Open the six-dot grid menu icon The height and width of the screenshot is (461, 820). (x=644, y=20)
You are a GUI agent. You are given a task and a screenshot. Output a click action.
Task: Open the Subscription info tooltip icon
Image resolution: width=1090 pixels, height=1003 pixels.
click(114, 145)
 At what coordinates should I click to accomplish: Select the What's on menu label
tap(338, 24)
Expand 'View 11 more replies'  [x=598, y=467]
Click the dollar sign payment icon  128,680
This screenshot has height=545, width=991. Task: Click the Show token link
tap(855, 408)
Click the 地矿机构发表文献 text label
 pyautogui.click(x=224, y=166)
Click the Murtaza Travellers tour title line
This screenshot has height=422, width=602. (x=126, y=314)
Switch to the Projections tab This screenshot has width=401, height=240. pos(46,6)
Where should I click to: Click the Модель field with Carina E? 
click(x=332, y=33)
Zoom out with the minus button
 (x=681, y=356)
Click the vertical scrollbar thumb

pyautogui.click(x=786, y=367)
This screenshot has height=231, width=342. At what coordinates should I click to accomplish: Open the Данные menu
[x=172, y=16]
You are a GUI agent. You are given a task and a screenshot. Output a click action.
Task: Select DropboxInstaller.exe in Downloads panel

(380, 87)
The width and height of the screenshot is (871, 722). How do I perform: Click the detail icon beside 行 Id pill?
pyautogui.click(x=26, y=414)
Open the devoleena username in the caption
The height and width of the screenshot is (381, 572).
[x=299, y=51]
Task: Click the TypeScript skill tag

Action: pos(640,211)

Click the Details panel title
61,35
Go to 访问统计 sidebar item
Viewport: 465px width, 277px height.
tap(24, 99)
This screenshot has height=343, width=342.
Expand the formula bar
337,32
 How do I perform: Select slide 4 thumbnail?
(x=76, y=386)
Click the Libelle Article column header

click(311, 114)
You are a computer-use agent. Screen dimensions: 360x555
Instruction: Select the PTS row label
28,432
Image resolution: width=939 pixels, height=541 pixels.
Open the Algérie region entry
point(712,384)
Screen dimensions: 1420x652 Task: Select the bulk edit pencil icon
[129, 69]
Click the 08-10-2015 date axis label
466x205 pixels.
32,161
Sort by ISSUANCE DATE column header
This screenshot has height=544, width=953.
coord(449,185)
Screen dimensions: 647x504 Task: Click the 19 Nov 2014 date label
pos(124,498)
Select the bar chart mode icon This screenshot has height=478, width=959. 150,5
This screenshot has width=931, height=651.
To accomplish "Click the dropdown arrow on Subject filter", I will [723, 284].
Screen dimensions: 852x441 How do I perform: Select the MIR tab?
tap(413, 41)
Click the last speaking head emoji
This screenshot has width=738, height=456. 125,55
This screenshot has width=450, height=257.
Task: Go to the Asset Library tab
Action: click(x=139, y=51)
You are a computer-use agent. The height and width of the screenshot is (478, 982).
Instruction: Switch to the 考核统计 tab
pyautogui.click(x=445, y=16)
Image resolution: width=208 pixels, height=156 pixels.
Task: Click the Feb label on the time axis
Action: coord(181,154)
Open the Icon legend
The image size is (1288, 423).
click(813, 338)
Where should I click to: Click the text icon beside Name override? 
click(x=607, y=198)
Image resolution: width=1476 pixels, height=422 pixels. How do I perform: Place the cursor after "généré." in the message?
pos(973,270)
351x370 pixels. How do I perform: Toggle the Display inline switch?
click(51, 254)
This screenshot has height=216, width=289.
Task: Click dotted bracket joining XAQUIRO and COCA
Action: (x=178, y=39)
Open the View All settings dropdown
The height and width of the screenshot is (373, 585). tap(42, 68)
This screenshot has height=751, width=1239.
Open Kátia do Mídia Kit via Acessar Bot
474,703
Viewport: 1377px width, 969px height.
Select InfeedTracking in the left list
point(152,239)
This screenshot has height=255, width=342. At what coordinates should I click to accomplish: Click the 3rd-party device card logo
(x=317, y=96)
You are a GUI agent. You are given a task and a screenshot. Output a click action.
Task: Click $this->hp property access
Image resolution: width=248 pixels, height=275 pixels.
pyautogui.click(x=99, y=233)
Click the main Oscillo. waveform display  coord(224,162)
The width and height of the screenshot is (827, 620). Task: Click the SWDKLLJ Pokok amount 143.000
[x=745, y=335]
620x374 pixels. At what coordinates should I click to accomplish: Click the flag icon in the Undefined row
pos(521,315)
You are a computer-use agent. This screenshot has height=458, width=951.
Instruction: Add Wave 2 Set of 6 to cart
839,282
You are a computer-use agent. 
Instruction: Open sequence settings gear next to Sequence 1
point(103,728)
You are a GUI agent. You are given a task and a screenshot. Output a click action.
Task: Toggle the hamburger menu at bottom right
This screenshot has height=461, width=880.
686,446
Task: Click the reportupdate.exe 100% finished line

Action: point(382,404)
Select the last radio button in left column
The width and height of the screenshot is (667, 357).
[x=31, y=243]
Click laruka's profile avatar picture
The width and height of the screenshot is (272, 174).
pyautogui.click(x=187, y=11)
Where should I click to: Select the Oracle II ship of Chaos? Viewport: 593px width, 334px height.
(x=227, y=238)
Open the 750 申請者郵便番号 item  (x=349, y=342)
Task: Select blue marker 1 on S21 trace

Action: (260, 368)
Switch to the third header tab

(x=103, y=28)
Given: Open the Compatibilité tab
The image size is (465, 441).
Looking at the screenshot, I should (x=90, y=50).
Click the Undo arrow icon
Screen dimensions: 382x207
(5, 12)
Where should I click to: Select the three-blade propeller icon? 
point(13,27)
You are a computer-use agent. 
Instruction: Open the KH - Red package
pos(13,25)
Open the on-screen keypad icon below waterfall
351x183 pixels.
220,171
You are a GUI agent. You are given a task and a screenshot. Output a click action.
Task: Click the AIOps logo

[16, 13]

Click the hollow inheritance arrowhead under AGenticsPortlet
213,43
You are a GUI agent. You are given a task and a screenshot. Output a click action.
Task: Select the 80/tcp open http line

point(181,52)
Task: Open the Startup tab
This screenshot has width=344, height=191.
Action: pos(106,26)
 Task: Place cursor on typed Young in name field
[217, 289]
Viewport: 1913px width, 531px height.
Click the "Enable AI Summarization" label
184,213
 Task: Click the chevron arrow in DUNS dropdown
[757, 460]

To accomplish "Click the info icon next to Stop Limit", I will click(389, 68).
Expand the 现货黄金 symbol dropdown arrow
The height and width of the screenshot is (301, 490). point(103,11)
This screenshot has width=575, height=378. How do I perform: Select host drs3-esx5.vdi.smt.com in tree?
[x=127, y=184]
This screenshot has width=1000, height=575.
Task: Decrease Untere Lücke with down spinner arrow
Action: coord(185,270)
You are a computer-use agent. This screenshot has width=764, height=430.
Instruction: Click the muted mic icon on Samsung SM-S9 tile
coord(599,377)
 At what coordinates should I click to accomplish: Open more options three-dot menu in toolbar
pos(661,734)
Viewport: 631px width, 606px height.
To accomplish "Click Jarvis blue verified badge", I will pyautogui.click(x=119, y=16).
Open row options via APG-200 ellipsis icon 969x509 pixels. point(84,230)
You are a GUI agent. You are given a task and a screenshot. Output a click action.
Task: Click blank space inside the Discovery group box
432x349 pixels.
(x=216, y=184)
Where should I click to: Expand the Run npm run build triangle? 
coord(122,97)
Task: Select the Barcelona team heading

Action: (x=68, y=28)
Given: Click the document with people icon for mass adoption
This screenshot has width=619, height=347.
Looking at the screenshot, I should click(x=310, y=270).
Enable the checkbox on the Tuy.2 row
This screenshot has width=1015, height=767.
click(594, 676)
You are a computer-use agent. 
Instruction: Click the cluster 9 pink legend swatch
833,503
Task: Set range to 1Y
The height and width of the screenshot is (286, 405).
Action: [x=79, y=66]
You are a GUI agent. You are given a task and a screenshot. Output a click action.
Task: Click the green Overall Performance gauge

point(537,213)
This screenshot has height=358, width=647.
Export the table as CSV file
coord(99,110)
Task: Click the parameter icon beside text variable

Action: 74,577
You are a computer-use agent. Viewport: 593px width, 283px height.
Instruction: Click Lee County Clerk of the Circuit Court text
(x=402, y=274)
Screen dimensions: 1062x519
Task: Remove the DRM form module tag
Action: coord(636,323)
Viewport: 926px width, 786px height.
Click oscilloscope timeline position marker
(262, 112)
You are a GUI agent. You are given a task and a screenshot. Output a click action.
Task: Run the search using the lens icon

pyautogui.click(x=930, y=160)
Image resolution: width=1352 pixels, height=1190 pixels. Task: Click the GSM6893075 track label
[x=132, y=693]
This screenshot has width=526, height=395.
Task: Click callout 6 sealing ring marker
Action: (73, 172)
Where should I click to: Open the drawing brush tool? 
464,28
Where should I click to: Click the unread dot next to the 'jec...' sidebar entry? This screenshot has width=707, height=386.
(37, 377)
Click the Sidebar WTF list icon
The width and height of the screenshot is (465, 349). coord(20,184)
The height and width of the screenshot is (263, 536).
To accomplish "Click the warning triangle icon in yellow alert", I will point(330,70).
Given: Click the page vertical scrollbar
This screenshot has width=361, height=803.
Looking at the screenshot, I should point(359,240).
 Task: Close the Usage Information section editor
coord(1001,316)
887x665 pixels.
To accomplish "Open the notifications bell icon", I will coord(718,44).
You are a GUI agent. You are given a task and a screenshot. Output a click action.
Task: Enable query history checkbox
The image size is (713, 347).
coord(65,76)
-- -- --
• _Your objective_:
Only lines holding the word "checkbox" belong in the answer; copy all of them from the records.

• _Result for this exercise_:
Enable the checkbox on the Tuy.2 row
Task: Enable query history checkbox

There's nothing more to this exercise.